Assignment –
Extract, unchanged, each line of the listing below from its first line through the line that contains "Given: Click the First name search field", inclusive, and nothing else.

*** Working data Section Begins ***

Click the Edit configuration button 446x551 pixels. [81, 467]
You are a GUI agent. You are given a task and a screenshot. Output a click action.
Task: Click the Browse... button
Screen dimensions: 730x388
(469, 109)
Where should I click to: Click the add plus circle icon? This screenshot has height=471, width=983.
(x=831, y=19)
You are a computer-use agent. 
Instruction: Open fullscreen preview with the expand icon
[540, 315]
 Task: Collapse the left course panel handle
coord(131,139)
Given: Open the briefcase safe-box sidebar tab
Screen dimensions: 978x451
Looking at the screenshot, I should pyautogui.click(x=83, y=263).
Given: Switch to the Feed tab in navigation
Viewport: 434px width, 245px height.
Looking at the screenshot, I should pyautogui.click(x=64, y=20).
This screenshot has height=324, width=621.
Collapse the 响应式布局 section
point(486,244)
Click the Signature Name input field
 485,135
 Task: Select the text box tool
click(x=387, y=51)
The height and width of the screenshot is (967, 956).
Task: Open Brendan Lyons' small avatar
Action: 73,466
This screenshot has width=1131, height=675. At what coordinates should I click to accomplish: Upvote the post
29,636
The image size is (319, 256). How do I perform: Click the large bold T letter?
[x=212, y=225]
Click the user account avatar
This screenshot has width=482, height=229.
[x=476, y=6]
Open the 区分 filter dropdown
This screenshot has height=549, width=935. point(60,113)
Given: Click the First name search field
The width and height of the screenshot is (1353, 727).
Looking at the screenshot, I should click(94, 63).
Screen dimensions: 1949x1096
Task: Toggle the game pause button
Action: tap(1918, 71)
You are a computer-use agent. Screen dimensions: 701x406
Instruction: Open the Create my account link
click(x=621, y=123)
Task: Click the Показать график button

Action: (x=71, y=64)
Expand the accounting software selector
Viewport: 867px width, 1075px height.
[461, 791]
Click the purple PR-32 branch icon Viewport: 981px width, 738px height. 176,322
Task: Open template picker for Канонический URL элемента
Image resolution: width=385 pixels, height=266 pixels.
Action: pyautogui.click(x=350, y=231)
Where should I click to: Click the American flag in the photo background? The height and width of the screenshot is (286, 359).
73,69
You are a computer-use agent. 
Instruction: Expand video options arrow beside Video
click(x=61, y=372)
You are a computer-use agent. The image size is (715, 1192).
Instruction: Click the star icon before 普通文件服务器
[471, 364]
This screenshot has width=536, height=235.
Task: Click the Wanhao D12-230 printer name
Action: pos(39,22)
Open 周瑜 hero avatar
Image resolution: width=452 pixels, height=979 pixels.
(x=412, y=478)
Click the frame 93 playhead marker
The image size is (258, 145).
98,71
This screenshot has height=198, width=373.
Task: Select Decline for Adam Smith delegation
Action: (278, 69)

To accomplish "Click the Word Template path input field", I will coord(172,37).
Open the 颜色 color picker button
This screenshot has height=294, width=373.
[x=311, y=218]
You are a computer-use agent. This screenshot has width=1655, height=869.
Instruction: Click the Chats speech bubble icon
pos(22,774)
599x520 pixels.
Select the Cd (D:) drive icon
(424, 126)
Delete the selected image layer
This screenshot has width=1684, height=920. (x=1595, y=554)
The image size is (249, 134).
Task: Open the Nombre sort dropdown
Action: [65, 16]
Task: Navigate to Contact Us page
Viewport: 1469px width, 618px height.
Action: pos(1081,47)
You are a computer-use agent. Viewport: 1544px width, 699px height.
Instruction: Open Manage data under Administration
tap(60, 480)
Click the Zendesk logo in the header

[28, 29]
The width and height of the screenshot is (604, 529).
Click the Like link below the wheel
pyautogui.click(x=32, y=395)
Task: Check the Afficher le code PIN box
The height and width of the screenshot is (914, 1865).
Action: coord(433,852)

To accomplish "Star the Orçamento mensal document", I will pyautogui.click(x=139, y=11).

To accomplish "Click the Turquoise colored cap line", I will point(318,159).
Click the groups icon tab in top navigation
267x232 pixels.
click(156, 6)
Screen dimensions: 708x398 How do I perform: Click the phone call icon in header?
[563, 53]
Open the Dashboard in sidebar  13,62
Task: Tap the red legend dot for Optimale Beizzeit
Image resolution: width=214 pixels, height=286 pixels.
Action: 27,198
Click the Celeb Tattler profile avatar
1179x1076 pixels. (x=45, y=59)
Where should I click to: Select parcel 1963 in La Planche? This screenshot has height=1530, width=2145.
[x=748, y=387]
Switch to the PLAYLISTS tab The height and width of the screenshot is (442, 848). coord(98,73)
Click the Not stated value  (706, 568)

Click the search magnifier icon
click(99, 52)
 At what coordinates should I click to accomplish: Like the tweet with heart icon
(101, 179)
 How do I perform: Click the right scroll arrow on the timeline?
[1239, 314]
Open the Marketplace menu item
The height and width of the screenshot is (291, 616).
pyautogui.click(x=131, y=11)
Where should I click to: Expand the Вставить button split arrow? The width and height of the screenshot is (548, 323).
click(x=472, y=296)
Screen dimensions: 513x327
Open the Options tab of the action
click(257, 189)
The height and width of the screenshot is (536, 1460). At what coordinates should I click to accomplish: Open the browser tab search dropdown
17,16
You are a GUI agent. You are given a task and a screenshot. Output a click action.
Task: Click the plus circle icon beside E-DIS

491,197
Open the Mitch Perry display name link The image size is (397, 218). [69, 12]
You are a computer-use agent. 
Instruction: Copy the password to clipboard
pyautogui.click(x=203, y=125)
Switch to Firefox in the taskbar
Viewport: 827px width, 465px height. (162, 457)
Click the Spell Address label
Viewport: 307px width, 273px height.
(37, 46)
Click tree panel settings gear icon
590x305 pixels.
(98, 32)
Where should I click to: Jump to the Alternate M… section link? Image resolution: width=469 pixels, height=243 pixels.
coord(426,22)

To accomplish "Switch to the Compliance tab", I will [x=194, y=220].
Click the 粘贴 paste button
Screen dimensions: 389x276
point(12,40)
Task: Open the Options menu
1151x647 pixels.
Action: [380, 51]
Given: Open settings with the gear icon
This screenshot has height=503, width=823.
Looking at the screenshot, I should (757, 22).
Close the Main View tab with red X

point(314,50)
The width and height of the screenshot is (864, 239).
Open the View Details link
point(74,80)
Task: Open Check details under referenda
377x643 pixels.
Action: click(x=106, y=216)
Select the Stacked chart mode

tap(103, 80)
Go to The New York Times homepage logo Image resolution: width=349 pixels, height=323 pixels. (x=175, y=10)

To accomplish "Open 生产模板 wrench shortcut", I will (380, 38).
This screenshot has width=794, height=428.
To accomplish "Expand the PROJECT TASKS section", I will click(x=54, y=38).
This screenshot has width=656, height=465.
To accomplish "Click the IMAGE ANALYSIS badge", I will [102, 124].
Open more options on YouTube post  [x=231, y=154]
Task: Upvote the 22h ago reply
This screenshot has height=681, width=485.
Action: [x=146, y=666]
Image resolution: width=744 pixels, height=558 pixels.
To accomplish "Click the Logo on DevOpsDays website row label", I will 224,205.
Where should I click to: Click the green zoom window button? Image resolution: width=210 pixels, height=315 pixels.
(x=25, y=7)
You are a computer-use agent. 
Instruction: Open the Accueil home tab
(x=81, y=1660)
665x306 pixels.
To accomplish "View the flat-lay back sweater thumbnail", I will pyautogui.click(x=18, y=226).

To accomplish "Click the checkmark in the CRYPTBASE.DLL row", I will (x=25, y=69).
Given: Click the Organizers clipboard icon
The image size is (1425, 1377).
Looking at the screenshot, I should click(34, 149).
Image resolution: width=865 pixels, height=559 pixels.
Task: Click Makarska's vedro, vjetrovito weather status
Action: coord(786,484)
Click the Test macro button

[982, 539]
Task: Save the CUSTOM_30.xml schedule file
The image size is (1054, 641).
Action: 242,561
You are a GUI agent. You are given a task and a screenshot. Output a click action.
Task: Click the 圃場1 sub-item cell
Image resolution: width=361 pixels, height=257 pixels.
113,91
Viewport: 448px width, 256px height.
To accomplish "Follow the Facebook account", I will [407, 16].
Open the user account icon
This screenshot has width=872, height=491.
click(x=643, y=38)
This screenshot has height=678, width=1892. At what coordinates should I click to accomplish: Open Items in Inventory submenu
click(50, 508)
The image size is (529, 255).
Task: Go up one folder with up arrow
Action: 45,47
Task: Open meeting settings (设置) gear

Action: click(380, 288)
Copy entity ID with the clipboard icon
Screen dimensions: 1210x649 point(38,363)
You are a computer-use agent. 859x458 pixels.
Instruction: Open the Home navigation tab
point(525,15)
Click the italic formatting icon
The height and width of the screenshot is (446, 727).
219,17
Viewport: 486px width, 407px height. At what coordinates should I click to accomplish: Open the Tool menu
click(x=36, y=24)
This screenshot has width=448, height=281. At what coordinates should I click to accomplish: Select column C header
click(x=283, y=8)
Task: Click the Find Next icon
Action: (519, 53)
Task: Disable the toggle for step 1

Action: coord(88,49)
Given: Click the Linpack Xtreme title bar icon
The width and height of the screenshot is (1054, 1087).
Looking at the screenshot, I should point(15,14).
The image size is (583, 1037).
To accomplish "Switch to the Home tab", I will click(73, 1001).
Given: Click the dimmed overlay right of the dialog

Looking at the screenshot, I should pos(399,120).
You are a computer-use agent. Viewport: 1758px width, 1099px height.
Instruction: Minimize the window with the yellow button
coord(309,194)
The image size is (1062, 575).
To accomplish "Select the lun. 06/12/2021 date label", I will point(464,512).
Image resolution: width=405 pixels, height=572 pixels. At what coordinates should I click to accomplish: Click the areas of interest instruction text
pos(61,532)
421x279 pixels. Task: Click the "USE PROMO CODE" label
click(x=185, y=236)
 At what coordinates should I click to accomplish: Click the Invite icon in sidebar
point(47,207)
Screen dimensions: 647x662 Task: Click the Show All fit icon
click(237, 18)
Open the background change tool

*** Working data Section Ends ***

Response to the exercise –
Click the Edit configuration button 446x551 pixels. [81, 467]
You are a GUI agent. You are given a task and a screenshot. Output a click action.
Task: Click the Browse... button
Screen dimensions: 730x388
(469, 109)
Where should I click to: Click the add plus circle icon? This screenshot has height=471, width=983.
(x=831, y=19)
You are a computer-use agent. 
Instruction: Open fullscreen preview with the expand icon
[540, 315]
 Task: Collapse the left course panel handle
coord(131,139)
Given: Open the briefcase safe-box sidebar tab
Screen dimensions: 978x451
Looking at the screenshot, I should pyautogui.click(x=83, y=263).
Given: Switch to the Feed tab in navigation
Viewport: 434px width, 245px height.
Looking at the screenshot, I should pyautogui.click(x=64, y=20).
This screenshot has height=324, width=621.
Collapse the 响应式布局 section
point(486,244)
Click the Signature Name input field
 485,135
 Task: Select the text box tool
click(x=387, y=51)
The height and width of the screenshot is (967, 956).
Task: Open Brendan Lyons' small avatar
Action: 73,466
This screenshot has width=1131, height=675. At what coordinates should I click to accomplish: Upvote the post
29,636
The image size is (319, 256). How do I perform: Click the large bold T letter?
[x=212, y=225]
Click the user account avatar
This screenshot has width=482, height=229.
[x=476, y=6]
Open the 区分 filter dropdown
This screenshot has height=549, width=935. point(60,113)
Given: Click the First name search field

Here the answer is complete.